Is the idea of an “M” assuming the role of a facilitator in mature fields based on American cultural values? Could it be that such a role would not be seen as desirable in many host cultures?

This disturbing question hit me as I listened to the recent Missio Nexus webinar led by Craig Ott on “Teaching and Learning Across Cultures” (Webinar: Teaching and Learning Across Cultures - Missio Nexus). He suggested that most Americans value a facilitative education in which teachers facilitate a learning process in which learners actively process information and discover knowledge for themselves. That value conflicts directly with beliefs about education in many parts of the world that value the teacher as the expert who delivers knowledge to learners who passively receive information from the teacher and try to master it. The difference in world views is illustrated from his handout below.
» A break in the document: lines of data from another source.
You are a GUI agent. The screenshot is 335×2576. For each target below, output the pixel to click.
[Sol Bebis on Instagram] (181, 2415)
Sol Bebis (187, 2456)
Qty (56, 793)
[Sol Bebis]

Any American who has tried to teach in a culture more collectivistic than our own (virtually everywhere in the world) easily relates to Ott’s observations and knows the frustration of trying to get learners to engage in the process when they are expecting simply to receive the wisdom coming from the teacher. Ott’s webinar then offers some suggestions for increasing student engagement but fails to dig into what we should do about the conflicting values.

GP has been promoting the facilitator role as the preferred approach for M’s in phase 4/5 fields. But have we simply been promoting an American value and ignoring how host cultures would have us to position ourselves? What is the alternative?

I’ve only questions right now. I’m hoping you have some answers.